▶ _THE PROBLEM_
Reproduce each entry exactly as written.

▶ _Collected data entries_
----
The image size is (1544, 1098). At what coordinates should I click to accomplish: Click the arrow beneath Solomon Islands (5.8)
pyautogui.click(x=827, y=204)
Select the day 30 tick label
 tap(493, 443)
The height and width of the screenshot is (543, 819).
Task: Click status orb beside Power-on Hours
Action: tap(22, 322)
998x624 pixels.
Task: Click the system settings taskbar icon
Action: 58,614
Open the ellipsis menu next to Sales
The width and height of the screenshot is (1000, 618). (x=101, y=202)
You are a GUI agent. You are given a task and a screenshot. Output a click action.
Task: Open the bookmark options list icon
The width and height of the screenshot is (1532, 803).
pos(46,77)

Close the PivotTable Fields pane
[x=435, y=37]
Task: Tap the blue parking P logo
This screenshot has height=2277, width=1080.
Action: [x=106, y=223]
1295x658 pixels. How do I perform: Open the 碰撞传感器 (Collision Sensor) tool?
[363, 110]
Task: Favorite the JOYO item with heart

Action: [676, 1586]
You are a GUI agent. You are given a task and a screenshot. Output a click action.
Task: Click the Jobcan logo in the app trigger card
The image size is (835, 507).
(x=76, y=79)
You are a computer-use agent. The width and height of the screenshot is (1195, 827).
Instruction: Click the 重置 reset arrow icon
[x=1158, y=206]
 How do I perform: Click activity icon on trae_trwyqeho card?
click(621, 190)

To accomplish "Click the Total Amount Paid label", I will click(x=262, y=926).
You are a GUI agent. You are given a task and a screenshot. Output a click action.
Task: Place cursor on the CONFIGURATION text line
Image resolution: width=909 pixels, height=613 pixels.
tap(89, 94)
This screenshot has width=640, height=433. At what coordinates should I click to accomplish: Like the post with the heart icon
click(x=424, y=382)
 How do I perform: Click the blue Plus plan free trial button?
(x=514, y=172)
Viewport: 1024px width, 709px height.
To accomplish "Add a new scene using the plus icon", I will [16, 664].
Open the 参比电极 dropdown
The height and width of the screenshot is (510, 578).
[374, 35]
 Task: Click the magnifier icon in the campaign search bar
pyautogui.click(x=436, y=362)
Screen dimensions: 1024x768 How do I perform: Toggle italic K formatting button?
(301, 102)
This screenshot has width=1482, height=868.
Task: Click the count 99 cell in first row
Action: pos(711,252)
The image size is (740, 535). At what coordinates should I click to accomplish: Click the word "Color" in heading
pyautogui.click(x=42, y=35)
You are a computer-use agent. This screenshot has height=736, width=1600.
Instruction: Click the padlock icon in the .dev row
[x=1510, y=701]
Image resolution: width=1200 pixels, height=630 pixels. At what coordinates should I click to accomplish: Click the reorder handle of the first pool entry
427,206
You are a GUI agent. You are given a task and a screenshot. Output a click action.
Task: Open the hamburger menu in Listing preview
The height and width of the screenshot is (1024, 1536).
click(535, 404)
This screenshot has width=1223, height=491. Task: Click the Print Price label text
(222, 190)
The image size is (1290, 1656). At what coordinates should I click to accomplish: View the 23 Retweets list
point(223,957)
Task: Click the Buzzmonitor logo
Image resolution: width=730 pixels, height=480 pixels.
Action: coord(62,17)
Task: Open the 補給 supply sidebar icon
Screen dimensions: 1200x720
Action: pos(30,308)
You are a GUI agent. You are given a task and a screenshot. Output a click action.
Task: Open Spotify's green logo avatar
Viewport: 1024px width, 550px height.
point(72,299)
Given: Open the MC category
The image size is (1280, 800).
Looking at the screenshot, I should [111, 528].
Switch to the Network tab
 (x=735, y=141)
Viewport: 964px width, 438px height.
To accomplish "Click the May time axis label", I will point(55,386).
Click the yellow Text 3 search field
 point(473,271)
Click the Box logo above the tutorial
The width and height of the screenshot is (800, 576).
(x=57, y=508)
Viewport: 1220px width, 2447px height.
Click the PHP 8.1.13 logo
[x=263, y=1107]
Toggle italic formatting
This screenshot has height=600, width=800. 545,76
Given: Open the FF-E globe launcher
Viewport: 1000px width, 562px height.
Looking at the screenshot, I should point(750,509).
----
▶ _EXPECTED OUTPUT_
The image size is (1544, 1098). At what coordinates should I click to accomplish: Click the arrow beneath Solomon Islands (5.8)
pyautogui.click(x=827, y=204)
Select the day 30 tick label
 tap(493, 443)
The height and width of the screenshot is (543, 819).
Task: Click status orb beside Power-on Hours
Action: tap(22, 322)
998x624 pixels.
Task: Click the system settings taskbar icon
Action: 58,614
Open the ellipsis menu next to Sales
The width and height of the screenshot is (1000, 618). (x=101, y=202)
You are a GUI agent. You are given a task and a screenshot. Output a click action.
Task: Open the bookmark options list icon
The width and height of the screenshot is (1532, 803).
pos(46,77)

Close the PivotTable Fields pane
[x=435, y=37]
Task: Tap the blue parking P logo
This screenshot has height=2277, width=1080.
Action: [x=106, y=223]
1295x658 pixels. How do I perform: Open the 碰撞传感器 (Collision Sensor) tool?
[363, 110]
Task: Favorite the JOYO item with heart

Action: [676, 1586]
You are a GUI agent. You are given a task and a screenshot. Output a click action.
Task: Click the Jobcan logo in the app trigger card
The image size is (835, 507).
(x=76, y=79)
You are a computer-use agent. The width and height of the screenshot is (1195, 827).
Instruction: Click the 重置 reset arrow icon
[x=1158, y=206]
 How do I perform: Click activity icon on trae_trwyqeho card?
click(621, 190)

To accomplish "Click the Total Amount Paid label", I will click(x=262, y=926).
You are a GUI agent. You are given a task and a screenshot. Output a click action.
Task: Place cursor on the CONFIGURATION text line
Image resolution: width=909 pixels, height=613 pixels.
tap(89, 94)
This screenshot has width=640, height=433. At what coordinates should I click to accomplish: Like the post with the heart icon
click(x=424, y=382)
 How do I perform: Click the blue Plus plan free trial button?
(x=514, y=172)
Viewport: 1024px width, 709px height.
To accomplish "Add a new scene using the plus icon", I will [16, 664].
Open the 参比电极 dropdown
The height and width of the screenshot is (510, 578).
[374, 35]
 Task: Click the magnifier icon in the campaign search bar
pyautogui.click(x=436, y=362)
Screen dimensions: 1024x768 How do I perform: Toggle italic K formatting button?
(301, 102)
This screenshot has width=1482, height=868.
Task: Click the count 99 cell in first row
Action: pos(711,252)
The image size is (740, 535). At what coordinates should I click to accomplish: Click the word "Color" in heading
pyautogui.click(x=42, y=35)
You are a computer-use agent. This screenshot has height=736, width=1600.
Instruction: Click the padlock icon in the .dev row
[x=1510, y=701]
Image resolution: width=1200 pixels, height=630 pixels. At what coordinates should I click to accomplish: Click the reorder handle of the first pool entry
427,206
You are a GUI agent. You are given a task and a screenshot. Output a click action.
Task: Open the hamburger menu in Listing preview
The height and width of the screenshot is (1024, 1536).
click(535, 404)
This screenshot has width=1223, height=491. Task: Click the Print Price label text
(222, 190)
The image size is (1290, 1656). At what coordinates should I click to accomplish: View the 23 Retweets list
point(223,957)
Task: Click the Buzzmonitor logo
Image resolution: width=730 pixels, height=480 pixels.
Action: coord(62,17)
Task: Open the 補給 supply sidebar icon
Screen dimensions: 1200x720
Action: pos(30,308)
You are a GUI agent. You are given a task and a screenshot. Output a click action.
Task: Open Spotify's green logo avatar
Viewport: 1024px width, 550px height.
point(72,299)
Given: Open the MC category
The image size is (1280, 800).
Looking at the screenshot, I should [111, 528].
Switch to the Network tab
 (x=735, y=141)
Viewport: 964px width, 438px height.
To accomplish "Click the May time axis label", I will point(55,386).
Click the yellow Text 3 search field
 point(473,271)
Click the Box logo above the tutorial
The width and height of the screenshot is (800, 576).
(x=57, y=508)
Viewport: 1220px width, 2447px height.
Click the PHP 8.1.13 logo
[x=263, y=1107]
Toggle italic formatting
This screenshot has height=600, width=800. 545,76
Given: Open the FF-E globe launcher
Viewport: 1000px width, 562px height.
Looking at the screenshot, I should point(750,509).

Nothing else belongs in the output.